**YOUR TASK:**
Only certain lines below are wanted: those starting at the line containing "Viewport: 390px width, 175px height." and ending at the line containing "Task: Click the Tp", both included, each retyped exactly.

**PROVIDED RECORDS:**
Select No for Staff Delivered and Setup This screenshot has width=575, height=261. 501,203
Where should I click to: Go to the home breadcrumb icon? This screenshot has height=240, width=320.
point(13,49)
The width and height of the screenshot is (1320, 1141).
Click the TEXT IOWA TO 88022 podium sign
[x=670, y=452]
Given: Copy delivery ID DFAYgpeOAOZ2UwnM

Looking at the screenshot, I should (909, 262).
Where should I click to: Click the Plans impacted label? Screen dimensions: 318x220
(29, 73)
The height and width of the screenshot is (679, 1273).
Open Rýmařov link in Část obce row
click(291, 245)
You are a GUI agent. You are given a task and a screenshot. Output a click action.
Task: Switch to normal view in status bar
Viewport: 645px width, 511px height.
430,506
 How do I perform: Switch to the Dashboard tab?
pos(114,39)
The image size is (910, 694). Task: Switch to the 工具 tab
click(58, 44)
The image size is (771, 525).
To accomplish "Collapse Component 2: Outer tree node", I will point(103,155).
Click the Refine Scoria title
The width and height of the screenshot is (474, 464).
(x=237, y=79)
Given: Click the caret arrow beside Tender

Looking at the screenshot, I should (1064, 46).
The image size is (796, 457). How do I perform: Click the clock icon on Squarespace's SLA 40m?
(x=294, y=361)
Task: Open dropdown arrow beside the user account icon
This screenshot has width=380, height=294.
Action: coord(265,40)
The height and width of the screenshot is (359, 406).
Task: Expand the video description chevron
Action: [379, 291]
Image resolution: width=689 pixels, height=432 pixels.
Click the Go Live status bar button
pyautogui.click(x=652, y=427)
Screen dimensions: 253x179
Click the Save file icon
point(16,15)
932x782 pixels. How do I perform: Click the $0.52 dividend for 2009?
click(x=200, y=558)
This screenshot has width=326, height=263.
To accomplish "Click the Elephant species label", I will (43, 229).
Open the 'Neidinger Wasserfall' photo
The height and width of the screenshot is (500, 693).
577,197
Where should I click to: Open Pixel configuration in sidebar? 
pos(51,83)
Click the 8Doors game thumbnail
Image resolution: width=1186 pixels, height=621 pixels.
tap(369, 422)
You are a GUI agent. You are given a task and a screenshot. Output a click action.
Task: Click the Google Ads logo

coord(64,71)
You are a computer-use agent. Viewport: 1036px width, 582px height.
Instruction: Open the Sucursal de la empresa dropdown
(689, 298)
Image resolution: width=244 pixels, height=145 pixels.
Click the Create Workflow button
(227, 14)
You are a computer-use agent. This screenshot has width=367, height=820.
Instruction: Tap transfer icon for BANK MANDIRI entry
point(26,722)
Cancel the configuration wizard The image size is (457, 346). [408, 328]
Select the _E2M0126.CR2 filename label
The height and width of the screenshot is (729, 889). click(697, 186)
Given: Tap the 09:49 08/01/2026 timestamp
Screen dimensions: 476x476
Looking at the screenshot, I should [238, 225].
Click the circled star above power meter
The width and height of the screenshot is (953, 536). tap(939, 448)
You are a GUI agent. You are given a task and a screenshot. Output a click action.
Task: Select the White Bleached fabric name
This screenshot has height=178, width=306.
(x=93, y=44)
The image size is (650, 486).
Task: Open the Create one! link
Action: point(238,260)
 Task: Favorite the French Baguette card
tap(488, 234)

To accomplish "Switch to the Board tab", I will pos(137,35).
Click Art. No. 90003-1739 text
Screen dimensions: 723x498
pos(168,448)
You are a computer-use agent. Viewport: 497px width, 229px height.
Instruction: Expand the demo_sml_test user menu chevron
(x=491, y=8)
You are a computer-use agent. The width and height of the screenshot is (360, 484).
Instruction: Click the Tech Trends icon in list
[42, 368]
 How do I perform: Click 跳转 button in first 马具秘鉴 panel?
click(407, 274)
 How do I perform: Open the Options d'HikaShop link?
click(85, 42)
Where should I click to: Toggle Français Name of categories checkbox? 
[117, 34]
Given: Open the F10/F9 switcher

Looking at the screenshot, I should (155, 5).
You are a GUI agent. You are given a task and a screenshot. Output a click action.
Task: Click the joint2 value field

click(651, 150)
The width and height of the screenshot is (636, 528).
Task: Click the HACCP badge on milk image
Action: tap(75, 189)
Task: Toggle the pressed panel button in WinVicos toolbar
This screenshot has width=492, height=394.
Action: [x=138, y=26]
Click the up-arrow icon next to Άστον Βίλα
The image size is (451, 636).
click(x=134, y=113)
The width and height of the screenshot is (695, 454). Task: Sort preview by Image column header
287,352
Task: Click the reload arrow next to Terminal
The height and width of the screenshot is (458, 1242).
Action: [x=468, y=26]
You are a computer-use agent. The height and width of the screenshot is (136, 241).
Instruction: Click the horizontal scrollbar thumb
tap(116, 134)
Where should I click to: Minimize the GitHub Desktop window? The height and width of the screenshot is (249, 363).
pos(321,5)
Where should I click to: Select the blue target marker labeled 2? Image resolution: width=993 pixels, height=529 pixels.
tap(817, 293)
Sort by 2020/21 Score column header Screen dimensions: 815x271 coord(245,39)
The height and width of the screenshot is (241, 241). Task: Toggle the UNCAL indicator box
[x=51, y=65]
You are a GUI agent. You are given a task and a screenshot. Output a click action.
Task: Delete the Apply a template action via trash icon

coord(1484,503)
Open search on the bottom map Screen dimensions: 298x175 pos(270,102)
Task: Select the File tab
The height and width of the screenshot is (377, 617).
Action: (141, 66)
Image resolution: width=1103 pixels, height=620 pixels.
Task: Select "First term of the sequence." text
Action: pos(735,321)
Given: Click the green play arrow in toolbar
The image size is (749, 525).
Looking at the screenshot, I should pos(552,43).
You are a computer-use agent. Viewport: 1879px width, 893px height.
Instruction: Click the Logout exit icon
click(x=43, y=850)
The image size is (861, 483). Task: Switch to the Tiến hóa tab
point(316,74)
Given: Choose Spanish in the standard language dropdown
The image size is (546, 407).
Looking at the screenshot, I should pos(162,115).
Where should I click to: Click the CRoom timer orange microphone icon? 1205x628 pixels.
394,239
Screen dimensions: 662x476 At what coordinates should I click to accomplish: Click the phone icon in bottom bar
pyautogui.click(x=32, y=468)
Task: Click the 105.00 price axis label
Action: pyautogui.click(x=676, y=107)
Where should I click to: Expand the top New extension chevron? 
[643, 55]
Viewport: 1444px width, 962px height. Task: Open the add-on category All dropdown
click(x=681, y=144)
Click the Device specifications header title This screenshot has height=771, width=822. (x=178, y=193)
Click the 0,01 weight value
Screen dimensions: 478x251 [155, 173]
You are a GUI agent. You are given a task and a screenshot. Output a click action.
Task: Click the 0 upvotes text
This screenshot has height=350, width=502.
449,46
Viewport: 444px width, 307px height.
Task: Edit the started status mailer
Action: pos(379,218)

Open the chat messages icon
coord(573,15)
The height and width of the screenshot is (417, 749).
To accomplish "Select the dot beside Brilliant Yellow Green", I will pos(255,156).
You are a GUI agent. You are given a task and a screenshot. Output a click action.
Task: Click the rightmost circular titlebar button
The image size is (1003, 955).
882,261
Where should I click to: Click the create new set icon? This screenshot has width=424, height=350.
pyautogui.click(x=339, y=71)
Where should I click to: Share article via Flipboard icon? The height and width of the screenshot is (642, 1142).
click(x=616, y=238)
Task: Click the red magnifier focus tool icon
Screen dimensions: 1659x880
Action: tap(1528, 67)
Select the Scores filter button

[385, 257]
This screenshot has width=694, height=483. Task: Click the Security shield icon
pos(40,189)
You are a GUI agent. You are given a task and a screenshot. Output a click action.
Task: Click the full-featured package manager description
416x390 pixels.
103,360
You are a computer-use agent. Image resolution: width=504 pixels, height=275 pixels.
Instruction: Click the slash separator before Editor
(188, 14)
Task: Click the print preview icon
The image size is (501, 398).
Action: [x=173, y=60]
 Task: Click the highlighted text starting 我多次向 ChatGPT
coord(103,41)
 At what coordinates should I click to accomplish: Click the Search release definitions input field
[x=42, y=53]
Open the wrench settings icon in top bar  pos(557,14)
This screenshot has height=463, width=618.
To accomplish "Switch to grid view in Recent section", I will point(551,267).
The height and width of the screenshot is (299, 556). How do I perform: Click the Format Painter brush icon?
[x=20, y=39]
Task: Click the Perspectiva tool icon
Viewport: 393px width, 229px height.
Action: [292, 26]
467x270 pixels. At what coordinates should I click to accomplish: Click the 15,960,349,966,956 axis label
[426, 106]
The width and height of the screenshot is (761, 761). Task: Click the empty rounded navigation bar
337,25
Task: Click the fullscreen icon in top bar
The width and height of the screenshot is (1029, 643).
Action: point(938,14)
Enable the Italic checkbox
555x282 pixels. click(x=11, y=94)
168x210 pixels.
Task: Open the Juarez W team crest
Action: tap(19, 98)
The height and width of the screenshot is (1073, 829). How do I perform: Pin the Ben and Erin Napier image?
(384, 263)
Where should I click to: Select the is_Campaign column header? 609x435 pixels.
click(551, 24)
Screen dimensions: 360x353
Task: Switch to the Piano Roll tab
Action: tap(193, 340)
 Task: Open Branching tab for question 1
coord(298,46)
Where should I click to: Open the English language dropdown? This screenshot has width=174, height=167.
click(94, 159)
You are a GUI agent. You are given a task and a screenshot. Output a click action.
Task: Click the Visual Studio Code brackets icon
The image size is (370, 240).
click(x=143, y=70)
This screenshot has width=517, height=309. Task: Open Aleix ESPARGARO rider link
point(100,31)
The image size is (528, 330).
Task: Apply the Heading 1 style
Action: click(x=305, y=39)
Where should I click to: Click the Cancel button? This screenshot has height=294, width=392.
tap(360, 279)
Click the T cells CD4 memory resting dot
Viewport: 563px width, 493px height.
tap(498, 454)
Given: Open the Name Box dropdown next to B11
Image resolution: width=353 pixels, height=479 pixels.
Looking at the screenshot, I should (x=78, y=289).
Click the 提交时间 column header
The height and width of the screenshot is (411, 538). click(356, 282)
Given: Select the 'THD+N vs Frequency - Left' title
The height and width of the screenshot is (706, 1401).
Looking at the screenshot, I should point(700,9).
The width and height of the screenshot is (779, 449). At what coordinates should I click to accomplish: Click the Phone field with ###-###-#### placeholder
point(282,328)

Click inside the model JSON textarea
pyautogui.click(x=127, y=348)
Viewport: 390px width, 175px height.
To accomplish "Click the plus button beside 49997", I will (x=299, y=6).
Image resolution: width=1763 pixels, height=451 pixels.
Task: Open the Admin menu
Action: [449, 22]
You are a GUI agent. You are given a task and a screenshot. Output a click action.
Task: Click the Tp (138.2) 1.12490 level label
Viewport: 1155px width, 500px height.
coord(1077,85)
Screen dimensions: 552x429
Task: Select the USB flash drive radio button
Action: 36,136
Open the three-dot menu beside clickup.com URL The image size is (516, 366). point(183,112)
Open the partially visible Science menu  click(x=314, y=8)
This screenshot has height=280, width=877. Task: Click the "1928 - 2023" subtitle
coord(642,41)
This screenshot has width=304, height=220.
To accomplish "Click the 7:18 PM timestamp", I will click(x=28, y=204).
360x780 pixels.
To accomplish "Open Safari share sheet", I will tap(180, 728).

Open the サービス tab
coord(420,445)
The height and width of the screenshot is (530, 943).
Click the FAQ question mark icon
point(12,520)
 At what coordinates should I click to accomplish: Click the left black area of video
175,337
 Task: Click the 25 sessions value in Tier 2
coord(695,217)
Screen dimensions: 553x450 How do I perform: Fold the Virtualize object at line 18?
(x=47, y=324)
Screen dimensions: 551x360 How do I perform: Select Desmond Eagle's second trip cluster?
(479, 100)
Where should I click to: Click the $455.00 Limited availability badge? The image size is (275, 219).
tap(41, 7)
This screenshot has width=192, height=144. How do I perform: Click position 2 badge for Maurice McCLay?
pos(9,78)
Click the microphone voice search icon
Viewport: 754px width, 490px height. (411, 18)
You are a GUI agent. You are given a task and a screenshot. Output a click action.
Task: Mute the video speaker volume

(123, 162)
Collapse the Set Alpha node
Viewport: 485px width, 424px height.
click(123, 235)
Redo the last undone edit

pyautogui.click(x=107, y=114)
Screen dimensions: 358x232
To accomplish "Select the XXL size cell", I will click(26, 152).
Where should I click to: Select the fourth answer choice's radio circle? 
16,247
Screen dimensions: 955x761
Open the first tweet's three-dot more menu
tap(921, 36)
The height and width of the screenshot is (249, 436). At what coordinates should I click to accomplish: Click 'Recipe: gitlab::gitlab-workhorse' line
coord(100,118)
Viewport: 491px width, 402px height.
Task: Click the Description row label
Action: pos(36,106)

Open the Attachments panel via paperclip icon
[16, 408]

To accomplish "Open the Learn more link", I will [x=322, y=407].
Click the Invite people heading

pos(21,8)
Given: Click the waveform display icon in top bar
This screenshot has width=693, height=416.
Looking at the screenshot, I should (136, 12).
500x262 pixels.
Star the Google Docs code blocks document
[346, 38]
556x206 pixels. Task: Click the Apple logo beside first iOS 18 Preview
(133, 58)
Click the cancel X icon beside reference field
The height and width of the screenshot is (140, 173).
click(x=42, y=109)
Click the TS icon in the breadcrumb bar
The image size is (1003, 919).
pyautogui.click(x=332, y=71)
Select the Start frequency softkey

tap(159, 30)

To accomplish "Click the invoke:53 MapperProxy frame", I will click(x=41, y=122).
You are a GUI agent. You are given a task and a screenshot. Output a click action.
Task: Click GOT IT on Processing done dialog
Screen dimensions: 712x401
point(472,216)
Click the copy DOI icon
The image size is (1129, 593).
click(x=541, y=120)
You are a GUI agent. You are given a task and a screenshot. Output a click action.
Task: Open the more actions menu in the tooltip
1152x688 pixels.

**RESPONSE BELOW:**
Viewport: 390px width, 175px height.
To accomplish "Click the plus button beside 49997", I will (x=299, y=6).
Image resolution: width=1763 pixels, height=451 pixels.
Task: Open the Admin menu
Action: [449, 22]
You are a GUI agent. You are given a task and a screenshot. Output a click action.
Task: Click the Tp (138.2) 1.12490 level label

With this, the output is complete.